◆ Try it: A verbatim transcription of every record below is required.

◆ Records from a data source:
********

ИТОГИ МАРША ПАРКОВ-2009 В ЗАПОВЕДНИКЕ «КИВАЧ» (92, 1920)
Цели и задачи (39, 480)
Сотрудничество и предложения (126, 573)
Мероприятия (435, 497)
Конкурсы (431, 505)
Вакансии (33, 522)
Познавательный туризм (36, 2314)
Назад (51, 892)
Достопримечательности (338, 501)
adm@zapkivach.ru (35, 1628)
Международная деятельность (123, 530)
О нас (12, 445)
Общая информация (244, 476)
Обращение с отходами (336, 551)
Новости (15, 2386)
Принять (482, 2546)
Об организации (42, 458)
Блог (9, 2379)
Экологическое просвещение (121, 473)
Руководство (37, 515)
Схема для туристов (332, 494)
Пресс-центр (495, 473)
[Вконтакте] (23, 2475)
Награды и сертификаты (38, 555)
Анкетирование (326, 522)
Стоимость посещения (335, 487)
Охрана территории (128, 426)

********

◆ Exercise output:
ИТОГИ МАРША ПАРКОВ-2009 В ЗАПОВЕДНИКЕ «КИВАЧ» (92, 1920)
Цели и задачи (39, 480)
Сотрудничество и предложения (126, 573)
Мероприятия (435, 497)
Конкурсы (431, 505)
Вакансии (33, 522)
Познавательный туризм (36, 2314)
Назад (51, 892)
Достопримечательности (338, 501)
adm@zapkivach.ru (35, 1628)
Международная деятельность (123, 530)
О нас (12, 445)
Общая информация (244, 476)
Обращение с отходами (336, 551)
Новости (15, 2386)
Принять (482, 2546)
Об организации (42, 458)
Блог (9, 2379)
Экологическое просвещение (121, 473)
Руководство (37, 515)
Схема для туристов (332, 494)
Пресс-центр (495, 473)
[Вконтакте] (23, 2475)
Награды и сертификаты (38, 555)
Анкетирование (326, 522)
Стоимость посещения (335, 487)
Охрана территории (128, 426)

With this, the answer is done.